====== Extracted information

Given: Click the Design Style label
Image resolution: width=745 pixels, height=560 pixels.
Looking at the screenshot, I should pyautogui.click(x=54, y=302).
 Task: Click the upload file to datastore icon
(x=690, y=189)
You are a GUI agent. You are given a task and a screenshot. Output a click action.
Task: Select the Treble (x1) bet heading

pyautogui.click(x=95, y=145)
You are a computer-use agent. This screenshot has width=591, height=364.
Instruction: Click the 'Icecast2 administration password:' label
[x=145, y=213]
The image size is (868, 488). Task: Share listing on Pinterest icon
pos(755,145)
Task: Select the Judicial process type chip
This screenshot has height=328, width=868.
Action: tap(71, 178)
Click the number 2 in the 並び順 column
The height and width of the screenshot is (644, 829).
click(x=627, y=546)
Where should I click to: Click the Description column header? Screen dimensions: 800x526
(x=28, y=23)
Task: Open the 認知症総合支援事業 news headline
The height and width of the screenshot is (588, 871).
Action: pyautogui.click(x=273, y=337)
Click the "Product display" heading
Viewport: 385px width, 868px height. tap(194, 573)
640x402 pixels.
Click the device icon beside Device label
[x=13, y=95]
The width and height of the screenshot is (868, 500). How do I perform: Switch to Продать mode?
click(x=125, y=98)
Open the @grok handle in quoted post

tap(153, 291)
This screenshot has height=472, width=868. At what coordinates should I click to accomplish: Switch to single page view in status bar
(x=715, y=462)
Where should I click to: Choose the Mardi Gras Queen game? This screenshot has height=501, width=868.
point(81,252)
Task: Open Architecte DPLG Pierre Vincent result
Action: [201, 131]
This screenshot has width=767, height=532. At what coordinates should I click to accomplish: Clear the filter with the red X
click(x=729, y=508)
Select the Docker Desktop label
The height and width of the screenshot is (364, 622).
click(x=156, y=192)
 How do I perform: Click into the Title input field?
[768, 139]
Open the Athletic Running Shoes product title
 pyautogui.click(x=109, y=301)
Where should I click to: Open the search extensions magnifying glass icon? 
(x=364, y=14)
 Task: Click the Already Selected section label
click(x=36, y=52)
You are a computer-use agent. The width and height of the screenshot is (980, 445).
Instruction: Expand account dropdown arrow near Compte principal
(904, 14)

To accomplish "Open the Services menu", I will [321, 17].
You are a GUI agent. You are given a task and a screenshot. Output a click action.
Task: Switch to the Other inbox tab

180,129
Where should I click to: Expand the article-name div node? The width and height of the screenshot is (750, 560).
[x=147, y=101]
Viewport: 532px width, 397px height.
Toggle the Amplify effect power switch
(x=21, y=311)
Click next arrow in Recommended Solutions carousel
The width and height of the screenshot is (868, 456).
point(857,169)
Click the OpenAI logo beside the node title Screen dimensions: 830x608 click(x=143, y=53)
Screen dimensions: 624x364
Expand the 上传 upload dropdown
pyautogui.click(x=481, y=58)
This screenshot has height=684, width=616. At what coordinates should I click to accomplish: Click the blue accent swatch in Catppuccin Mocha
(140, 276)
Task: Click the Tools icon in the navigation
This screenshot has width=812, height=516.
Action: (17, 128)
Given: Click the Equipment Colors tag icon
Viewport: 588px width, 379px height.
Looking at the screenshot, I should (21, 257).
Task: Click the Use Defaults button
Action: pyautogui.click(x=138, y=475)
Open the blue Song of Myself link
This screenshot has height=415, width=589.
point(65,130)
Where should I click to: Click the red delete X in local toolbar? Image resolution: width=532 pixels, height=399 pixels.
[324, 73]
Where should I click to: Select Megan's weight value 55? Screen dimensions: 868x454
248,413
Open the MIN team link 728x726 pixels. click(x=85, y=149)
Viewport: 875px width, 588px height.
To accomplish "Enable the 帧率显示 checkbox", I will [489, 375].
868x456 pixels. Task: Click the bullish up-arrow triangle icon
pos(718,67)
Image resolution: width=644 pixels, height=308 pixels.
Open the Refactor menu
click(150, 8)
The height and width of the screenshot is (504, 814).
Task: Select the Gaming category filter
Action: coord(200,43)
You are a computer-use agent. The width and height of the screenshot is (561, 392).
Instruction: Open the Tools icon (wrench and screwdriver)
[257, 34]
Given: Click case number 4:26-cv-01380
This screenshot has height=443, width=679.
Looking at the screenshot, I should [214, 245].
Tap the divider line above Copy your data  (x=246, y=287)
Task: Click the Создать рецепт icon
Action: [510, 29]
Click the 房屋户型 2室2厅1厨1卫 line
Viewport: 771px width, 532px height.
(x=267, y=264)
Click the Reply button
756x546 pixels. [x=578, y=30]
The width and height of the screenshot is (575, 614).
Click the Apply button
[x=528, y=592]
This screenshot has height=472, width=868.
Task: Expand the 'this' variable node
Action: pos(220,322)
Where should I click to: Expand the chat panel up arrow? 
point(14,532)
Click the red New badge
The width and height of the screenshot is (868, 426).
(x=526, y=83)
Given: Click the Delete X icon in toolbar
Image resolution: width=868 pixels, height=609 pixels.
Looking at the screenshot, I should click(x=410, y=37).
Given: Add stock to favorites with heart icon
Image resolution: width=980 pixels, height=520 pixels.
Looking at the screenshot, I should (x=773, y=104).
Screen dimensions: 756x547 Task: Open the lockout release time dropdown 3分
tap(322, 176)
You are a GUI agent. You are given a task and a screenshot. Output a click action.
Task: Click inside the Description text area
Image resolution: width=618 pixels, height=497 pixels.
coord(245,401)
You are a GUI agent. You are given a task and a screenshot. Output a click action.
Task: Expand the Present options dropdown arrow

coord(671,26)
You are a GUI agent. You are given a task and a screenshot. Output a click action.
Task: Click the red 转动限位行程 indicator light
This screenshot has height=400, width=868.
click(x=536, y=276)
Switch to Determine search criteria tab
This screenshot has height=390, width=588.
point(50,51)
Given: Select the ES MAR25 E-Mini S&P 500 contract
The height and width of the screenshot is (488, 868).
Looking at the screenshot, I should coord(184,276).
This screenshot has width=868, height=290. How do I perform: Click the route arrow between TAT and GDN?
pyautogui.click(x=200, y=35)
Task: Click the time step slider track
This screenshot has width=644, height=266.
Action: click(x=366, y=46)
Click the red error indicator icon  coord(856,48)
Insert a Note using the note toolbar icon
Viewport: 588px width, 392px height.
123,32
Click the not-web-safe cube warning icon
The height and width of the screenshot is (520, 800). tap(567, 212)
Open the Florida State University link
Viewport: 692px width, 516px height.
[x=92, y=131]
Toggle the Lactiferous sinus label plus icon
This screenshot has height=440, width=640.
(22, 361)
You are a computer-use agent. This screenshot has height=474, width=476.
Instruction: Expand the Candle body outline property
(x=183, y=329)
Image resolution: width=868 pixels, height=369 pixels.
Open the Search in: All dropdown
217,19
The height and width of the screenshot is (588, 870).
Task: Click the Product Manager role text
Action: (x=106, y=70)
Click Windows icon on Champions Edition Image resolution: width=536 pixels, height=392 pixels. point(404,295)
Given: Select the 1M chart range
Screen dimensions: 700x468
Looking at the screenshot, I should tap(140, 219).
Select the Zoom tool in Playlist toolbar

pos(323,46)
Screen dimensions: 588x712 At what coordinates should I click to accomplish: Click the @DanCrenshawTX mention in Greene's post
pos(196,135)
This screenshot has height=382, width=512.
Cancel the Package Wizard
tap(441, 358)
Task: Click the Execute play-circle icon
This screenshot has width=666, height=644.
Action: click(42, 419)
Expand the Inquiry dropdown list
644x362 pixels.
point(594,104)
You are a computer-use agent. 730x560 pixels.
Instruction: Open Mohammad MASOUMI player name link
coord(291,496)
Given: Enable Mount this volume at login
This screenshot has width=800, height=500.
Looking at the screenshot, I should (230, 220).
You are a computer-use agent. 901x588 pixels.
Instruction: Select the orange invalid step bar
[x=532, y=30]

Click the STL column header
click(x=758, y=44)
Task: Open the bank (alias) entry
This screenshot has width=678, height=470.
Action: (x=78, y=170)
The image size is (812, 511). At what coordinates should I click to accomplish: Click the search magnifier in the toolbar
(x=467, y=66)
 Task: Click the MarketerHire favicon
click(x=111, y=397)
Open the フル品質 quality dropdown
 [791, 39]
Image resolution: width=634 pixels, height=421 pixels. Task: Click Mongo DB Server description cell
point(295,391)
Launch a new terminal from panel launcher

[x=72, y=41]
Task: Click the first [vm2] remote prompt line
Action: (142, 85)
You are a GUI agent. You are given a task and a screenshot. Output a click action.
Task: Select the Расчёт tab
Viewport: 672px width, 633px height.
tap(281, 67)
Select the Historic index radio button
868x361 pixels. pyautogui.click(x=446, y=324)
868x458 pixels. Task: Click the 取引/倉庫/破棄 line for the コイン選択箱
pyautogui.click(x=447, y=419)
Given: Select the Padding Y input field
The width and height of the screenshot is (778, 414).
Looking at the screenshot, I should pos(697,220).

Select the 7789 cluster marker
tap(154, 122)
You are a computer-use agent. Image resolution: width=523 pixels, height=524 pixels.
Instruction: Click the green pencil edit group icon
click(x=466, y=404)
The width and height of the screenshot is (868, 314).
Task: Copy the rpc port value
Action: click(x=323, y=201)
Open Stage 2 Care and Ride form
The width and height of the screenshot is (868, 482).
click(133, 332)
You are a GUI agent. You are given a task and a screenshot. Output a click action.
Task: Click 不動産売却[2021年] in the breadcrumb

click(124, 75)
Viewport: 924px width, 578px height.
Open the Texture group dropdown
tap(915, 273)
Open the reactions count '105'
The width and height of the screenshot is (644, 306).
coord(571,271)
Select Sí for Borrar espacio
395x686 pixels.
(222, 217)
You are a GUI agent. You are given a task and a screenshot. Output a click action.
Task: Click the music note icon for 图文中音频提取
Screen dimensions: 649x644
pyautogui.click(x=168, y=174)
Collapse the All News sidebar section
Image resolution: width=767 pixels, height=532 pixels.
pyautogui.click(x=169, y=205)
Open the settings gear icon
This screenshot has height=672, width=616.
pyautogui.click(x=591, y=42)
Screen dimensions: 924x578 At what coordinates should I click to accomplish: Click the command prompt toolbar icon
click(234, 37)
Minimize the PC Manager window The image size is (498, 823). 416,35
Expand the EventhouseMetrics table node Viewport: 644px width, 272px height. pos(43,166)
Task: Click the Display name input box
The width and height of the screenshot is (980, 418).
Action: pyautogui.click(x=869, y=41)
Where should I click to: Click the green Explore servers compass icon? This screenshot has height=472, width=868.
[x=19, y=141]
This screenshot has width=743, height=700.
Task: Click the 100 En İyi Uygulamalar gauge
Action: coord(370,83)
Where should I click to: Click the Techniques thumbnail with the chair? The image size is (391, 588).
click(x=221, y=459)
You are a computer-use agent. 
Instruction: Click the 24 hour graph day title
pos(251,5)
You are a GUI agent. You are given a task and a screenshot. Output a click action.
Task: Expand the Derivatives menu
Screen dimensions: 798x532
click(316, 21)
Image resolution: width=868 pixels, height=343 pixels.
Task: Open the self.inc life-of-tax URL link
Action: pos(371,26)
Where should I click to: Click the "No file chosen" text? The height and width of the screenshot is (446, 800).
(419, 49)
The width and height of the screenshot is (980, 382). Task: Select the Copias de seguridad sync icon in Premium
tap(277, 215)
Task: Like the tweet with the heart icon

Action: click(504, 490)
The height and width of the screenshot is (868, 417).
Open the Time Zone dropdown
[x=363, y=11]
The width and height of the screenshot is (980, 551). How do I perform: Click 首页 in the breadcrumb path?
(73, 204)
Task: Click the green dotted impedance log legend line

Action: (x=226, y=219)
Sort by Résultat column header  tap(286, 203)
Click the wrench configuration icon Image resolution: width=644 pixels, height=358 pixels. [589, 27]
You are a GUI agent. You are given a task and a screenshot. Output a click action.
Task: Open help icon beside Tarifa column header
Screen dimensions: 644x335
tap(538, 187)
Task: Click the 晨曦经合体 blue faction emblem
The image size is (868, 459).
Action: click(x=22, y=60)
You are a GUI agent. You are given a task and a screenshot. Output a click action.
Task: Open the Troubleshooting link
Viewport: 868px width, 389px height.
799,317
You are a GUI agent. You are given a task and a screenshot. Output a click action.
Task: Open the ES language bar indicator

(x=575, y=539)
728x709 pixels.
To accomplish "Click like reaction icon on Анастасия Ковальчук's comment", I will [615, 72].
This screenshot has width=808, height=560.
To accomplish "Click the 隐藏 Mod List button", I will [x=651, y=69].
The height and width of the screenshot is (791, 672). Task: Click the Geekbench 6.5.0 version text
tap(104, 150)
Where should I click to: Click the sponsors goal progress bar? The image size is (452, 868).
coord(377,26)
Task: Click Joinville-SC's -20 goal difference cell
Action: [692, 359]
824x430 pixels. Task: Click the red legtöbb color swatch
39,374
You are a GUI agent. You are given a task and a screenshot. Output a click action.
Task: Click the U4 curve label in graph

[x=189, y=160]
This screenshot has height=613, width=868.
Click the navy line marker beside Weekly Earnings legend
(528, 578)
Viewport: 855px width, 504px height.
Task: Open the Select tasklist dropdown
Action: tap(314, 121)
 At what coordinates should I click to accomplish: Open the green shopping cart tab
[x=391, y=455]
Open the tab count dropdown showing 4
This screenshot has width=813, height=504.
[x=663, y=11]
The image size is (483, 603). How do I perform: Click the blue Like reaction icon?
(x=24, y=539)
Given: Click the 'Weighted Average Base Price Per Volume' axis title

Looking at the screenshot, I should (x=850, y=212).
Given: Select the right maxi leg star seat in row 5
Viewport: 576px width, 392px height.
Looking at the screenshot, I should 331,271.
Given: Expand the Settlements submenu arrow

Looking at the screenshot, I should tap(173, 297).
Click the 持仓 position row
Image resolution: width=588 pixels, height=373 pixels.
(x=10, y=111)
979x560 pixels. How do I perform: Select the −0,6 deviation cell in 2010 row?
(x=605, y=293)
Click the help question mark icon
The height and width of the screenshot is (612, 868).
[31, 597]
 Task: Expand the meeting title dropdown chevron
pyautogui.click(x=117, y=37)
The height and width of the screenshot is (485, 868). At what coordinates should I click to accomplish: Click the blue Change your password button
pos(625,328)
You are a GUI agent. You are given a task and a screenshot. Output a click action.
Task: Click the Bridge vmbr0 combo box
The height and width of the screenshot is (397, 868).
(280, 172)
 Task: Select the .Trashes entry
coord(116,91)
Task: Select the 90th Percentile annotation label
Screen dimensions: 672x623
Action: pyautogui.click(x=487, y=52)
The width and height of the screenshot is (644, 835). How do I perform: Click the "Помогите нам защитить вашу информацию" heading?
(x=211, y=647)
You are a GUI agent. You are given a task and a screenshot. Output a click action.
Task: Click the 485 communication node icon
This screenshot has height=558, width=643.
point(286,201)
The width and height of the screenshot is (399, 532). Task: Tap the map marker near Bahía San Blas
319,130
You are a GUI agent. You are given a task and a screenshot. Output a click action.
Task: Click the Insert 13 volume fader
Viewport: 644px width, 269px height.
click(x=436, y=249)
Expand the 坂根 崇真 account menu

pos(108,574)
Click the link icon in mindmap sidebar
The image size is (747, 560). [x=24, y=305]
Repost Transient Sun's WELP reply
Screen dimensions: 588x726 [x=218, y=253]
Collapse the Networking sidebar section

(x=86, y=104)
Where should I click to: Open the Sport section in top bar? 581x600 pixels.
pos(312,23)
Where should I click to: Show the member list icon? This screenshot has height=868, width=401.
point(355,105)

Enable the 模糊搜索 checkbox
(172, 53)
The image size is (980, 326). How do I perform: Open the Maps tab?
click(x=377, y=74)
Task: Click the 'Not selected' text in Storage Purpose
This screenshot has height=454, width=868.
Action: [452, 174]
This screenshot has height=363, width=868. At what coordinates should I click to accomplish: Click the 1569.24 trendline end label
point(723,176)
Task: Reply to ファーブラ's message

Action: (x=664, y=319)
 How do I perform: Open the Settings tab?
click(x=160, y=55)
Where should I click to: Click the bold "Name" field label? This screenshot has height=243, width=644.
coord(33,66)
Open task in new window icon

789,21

============

▸ Exercise
Please print verbatim each line from the first line of the entries above to the line that contains "640x402 pixels.", inclusive, and nothing more.

▸ Answer box
Given: Click the Design Style label
Image resolution: width=745 pixels, height=560 pixels.
Looking at the screenshot, I should pyautogui.click(x=54, y=302).
 Task: Click the upload file to datastore icon
(x=690, y=189)
You are a GUI agent. You are given a task and a screenshot. Output a click action.
Task: Select the Treble (x1) bet heading

pyautogui.click(x=95, y=145)
You are a computer-use agent. This screenshot has width=591, height=364.
Instruction: Click the 'Icecast2 administration password:' label
[x=145, y=213]
The image size is (868, 488). Task: Share listing on Pinterest icon
pos(755,145)
Task: Select the Judicial process type chip
This screenshot has height=328, width=868.
Action: tap(71, 178)
Click the number 2 in the 並び順 column
The height and width of the screenshot is (644, 829).
click(x=627, y=546)
Where should I click to: Click the Description column header? Screen dimensions: 800x526
(x=28, y=23)
Task: Open the 認知症総合支援事業 news headline
The height and width of the screenshot is (588, 871).
Action: pyautogui.click(x=273, y=337)
Click the "Product display" heading
Viewport: 385px width, 868px height. tap(194, 573)
640x402 pixels.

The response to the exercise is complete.